Using TFS Kanban Boards: Creation, Configuration, and Customization

This article explains how to create and customize Kanban boards in TFS, covering board creation, column naming, WIP limits, status mapping, swimlane usage, card field configuration, and visual styling to improve team visibility and workflow management.

DevOps
DevOps
DevOps
Using TFS Kanban Boards: Creation, Configuration, and Customization

Kanban is widely used in modern application development, whether following waterfall or agile methodologies, because of its simple management method and intuitive display; many software teams adopt it for development management. This article briefly introduces how to use the Kanban features of TFS.

Creating a TFS Kanban Board

TFS provides three default team project templates—Scrum, Agile, and CMMI. After creating a project, click Work → Boards on the Product Backlog page to access the Kanban board (formerly called "Kanban" before TFS 2013).

The default board shows four columns because TFS stores work items (requirements, tasks, bugs, etc.) with a "State" field. In the default Scrum template, product backlog items have four states: New, Approved, Committed, and Done, which become the column names. Changing column names or adding new columns requires modifying the work item template via command line or TFS Power Tools.

TFS Kanban Features

If you have a large touch screen, you can open the board in full‑screen mode to replace a physical whiteboard with an electronic one.

Column names can be edited directly by clicking them.

The default board creates four columns based on the backlog item states; you can add custom columns such as "Selected" to show work for the current iteration.

WIP (Work In Process) limit : the maximum number of backlog items allowed in a column, which varies per column and reflects team capacity.

Status mapping : defines how the work item state changes when a card is moved to a column.

In‑progress and Done indicators : allow fine‑grained tracking of items that are being worked on versus completed within a column.

Definition of Done : can be displayed by writing a Markdown script in the column description.

Next, add some PBI and Bug items as sample data.

By default, cards only show fields that have values; you can configure which fields appear and make all fields visible regardless of value, and all displayed fields are editable.

Core fields : default fields on a card; visibility can be toggled with a checkbox.

Additional fields : up to ten extra fields can be added to a card, including custom fields.

Show empty fields : a checkbox controls whether empty fields are displayed.

If your system includes both front‑end and back‑end components, you can use the swimlane feature to group cards by type.

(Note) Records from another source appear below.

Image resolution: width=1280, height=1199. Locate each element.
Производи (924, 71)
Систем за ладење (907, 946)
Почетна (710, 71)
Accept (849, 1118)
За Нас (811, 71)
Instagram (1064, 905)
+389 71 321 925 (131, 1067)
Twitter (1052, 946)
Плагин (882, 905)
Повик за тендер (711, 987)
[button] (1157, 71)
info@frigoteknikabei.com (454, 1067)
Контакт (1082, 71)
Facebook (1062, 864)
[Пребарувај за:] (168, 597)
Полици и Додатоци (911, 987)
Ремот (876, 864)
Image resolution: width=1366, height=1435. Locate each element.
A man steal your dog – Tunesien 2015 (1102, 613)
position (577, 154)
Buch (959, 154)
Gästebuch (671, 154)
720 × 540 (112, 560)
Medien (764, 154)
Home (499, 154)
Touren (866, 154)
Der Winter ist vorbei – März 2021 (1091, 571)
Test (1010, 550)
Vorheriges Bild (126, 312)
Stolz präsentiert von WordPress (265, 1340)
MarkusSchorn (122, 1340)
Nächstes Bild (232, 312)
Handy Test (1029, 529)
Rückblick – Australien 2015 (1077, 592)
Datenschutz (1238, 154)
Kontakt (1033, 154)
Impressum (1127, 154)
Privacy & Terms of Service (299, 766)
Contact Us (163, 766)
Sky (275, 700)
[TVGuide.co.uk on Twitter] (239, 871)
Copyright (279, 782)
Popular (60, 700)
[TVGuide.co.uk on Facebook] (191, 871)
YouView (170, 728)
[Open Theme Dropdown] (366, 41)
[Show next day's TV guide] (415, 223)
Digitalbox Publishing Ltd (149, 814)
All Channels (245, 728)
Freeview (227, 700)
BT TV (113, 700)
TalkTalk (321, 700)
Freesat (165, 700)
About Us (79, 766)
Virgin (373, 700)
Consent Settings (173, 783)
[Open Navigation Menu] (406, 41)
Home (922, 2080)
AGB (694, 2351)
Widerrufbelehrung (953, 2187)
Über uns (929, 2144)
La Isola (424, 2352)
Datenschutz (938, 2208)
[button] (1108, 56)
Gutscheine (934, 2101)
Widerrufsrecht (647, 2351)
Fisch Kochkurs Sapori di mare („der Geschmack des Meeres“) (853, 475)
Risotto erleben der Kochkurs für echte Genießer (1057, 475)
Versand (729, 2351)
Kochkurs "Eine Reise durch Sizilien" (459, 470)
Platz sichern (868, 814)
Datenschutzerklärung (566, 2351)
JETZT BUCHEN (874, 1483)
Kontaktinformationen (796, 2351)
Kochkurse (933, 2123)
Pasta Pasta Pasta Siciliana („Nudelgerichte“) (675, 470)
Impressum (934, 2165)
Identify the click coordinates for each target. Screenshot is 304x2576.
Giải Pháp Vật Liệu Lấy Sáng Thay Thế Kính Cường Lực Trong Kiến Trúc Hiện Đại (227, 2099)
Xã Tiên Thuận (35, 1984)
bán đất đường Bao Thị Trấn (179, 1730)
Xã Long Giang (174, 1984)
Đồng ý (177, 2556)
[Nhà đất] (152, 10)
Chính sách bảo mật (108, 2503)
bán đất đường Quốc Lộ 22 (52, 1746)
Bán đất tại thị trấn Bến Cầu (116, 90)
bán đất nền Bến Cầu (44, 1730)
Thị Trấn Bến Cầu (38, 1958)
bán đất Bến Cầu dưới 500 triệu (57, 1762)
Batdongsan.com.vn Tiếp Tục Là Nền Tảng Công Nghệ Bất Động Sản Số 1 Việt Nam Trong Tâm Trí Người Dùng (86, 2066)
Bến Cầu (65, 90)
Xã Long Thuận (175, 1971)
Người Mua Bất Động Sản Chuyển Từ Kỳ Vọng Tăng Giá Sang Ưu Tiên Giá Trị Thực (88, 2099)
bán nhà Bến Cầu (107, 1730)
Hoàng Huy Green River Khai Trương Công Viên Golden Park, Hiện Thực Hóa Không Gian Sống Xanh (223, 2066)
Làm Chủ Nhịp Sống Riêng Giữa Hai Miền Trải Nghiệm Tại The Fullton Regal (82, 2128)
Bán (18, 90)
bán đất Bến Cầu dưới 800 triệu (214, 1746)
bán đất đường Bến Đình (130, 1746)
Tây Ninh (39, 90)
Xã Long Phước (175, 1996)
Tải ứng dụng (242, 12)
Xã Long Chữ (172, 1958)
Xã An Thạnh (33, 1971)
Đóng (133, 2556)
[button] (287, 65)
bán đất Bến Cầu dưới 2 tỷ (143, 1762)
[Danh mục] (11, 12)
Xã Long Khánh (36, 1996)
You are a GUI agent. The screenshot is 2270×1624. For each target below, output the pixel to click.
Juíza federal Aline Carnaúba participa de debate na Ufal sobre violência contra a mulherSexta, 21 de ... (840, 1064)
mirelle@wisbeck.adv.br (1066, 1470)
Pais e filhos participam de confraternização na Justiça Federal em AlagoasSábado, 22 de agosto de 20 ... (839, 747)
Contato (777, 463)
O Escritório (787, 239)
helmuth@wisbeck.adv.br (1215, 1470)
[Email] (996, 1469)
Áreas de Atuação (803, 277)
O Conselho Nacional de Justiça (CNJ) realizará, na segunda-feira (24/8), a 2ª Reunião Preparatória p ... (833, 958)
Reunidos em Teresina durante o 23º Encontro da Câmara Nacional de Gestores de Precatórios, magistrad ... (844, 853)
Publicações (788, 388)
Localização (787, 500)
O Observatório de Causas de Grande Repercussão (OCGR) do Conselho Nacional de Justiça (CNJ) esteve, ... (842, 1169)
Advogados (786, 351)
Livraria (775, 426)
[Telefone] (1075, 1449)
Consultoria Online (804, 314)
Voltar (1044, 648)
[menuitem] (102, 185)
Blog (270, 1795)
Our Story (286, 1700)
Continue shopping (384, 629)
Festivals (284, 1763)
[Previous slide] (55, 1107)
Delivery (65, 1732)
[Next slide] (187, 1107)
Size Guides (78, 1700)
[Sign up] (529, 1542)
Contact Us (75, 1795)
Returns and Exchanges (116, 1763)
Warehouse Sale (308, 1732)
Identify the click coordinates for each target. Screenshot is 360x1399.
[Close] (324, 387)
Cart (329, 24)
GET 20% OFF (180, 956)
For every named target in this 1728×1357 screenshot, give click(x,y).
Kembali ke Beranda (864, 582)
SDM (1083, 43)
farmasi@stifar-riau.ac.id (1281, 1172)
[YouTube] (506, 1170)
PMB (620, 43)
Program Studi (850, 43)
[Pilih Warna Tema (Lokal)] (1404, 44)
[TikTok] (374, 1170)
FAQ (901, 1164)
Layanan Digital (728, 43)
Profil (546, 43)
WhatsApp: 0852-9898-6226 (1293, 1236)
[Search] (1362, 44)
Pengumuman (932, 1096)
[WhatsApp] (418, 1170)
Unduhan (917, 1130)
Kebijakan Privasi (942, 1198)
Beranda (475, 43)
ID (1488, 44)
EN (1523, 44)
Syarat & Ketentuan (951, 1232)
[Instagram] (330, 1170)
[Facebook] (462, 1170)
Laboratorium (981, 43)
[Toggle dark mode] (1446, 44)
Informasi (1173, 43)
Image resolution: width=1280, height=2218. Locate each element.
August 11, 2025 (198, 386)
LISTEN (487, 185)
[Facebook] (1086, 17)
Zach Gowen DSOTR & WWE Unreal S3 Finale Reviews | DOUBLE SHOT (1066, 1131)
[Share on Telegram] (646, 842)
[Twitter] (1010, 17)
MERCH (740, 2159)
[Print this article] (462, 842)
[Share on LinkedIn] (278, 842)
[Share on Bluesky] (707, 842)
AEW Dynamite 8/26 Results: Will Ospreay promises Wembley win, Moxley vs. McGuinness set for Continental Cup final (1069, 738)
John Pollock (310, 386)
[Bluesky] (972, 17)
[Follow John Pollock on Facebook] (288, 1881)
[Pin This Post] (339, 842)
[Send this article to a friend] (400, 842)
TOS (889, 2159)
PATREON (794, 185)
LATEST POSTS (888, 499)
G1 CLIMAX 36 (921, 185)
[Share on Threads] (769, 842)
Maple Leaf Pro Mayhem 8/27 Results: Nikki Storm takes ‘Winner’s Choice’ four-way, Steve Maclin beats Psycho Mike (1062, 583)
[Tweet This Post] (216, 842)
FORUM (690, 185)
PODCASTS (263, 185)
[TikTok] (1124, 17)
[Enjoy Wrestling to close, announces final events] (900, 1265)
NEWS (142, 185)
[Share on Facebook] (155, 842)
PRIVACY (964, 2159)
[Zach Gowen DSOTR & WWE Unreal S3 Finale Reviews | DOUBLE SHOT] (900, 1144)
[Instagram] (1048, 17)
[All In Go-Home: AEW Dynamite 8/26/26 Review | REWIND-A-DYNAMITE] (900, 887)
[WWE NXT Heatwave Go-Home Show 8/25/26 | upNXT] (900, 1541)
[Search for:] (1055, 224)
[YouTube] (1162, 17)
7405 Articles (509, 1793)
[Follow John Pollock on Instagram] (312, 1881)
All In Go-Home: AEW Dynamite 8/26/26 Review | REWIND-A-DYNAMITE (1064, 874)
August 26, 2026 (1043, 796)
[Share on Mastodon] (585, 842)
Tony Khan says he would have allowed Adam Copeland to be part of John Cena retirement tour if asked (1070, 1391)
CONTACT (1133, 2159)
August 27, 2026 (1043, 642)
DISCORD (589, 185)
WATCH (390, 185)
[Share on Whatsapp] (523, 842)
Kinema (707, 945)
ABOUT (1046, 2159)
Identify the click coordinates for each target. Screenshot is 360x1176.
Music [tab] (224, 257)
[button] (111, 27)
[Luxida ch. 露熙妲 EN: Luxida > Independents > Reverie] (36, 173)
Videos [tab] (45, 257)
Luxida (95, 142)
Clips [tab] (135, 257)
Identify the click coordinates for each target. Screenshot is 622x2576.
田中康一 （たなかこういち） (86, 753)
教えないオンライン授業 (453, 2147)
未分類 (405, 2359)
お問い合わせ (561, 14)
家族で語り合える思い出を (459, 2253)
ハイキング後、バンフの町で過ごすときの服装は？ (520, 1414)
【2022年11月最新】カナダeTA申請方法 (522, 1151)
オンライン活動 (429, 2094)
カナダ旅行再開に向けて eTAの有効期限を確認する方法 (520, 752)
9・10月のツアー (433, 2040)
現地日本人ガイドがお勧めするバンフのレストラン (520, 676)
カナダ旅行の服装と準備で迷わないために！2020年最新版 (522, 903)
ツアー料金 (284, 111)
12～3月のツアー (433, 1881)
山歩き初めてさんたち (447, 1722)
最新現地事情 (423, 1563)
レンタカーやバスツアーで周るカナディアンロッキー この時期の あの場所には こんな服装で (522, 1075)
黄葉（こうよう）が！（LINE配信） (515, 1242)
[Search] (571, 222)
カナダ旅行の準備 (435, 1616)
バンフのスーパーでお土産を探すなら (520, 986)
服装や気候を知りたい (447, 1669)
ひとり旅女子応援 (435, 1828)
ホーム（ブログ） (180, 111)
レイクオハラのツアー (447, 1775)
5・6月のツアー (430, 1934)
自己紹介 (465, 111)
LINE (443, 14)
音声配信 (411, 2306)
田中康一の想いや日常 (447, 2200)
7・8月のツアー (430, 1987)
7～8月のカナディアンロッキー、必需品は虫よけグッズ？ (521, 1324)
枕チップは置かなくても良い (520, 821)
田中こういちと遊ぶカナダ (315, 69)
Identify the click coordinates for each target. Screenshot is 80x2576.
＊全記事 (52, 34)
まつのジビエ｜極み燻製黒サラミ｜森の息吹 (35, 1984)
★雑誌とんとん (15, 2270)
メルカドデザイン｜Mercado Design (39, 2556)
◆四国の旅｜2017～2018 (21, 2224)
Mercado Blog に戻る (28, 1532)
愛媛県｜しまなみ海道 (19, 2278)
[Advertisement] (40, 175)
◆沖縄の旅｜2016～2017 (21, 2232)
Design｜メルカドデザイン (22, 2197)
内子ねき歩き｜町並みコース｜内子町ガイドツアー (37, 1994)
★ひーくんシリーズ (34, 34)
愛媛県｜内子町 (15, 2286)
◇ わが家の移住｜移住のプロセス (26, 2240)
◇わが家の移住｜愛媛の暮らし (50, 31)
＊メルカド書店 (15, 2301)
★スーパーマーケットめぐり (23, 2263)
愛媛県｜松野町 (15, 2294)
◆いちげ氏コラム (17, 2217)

The board’s advantage is giving the team a clear view of overall status. Default settings provide weak visibility of individual members' work; you can enhance visual cues by customizing card background colors, fonts, and conditional styling.

In the screenshots, black cards have no estimated effort, white cards are unassigned, and each member’s claimed PBIs are colored differently, allowing a quick visual assessment of the iteration’s development status.

Card background colors and work item tag colors can also be customized.